Relations began fraying after Merkel helped broker a deal between Erdogan and the European Union last March, at the height of the migrant crisis that has roiled European politics, to control the flow of refugees from the Middle East into Germany. That accord has largely held—and with it, backing for Merkel’s party, which had been tested by widespread anti-immigrant sentiment.

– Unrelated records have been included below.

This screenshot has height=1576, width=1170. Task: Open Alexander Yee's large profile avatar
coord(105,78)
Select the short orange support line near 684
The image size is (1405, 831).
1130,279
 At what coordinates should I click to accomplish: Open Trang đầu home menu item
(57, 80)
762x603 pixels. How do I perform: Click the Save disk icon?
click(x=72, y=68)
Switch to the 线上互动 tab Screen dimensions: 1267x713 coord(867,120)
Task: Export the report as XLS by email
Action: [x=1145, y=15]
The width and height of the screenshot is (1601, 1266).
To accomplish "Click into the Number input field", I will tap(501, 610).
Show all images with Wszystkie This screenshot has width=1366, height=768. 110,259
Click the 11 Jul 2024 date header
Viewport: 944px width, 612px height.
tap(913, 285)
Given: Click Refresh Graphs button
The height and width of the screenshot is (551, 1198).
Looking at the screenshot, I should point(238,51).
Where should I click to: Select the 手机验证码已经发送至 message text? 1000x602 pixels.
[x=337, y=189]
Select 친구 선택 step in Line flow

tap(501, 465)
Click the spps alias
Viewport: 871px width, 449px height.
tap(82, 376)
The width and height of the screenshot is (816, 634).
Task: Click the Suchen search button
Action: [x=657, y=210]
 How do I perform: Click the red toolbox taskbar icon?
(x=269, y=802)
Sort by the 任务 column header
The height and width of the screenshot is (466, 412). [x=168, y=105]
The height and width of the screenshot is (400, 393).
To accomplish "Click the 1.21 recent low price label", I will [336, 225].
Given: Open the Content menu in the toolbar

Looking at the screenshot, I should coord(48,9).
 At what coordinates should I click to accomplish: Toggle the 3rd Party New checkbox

Since then, Merkel has had to adopt a conciliatory posture toward Erdogan, even as the Turkish leader has cracked down on dissent, jailing more than 100,000 of his citizens following a failed coup last July. With a federal election just two months away, the German chancellor’s Christian Democratic Union—which leads rival Social Democrats by 18 points in the latest polls—can hardly risk the deal with Turkey falling apart. Merkel faced potential backlash at home last year when she allowed for the prosecution of a German satirist over a lewd poem about the Turkish president under an antiquated German law protecting foreign heads of state from libel. (The state prosecutor stopped the investigation on the grounds that the alleged crime couldn’t be proven “with the necessary certainty.”)
“It’s been a very fine balancing act for Merkel, and so far it has worked,” says Judy Dempsey, a senior fellow at Carnegie Europe, part of the Carnegie Endowment for International Peace. “On the other hand, it’s given Erdogan more or less carte blanche to do whatever he likes. Erdogan may get a lot of points hitting Germany back in Turkey, but there’ll be a very high price to pay for both sides.”
In exchange for accepting refugees, Turkey will receive a total of €6 billion ($7 billion) by 2018 from the EU, making it loath to drop its side of the bargain. What’s more, the number of foreign visitors to Turkey fell by more than 10 million last year; in the first five months of this year, visits by Germans, traditionally one of the biggest tourist groups visiting Turkey, were down 25 percent.
Turks make up Germany’s largest ethnic minority, and of the 3.5 million naturalized citizens and dual-visa holders living there, 1.3 million are allowed to cast ballots in Turkish elections. After Germany blocked Erdogan’s ministers from campaigning in the country for an April referendum transferring more power to the presidency (which the Turkish leader went on to win), Erdogan accused them of employing “Nazi practices.” A German parliamentary vote in June of last year recognized the killing of Armenians a century ago during the Ottoman Empire as genocide; that led Turkey to bar German lawmakers from visiting their country’s soldiers engaged in the fight against Islamic State stationed at a base in Turkey. Merkel then downplayed the significance of the genocide vote.
There are some signs Germany and Turkey are trying to cool the crisis in their relationship. With the jobs of thousands of Turkish workers at German companies on the line and perhaps seeking a way to back down from the latest round of rhetoric, Erdogan’s government on July 24 withdrew its list of supposed supporters of terrorism, calling it a “communication problem.” A spokesman for the German Interior Ministry acknowledged the clarification but stopped short of lifting the travel advisory.
“There is a critical public opinion here in Germany as regards policies toward Turkey, developments in Turkey, and above all, the reaction of the German government,” says Gülistan Gürbey, a political scientist at Berlin’s Free University who specializes in Turkish-EU relations. Erdogan, she says, has been testing his limits with Germany—and may finally have reached a limit.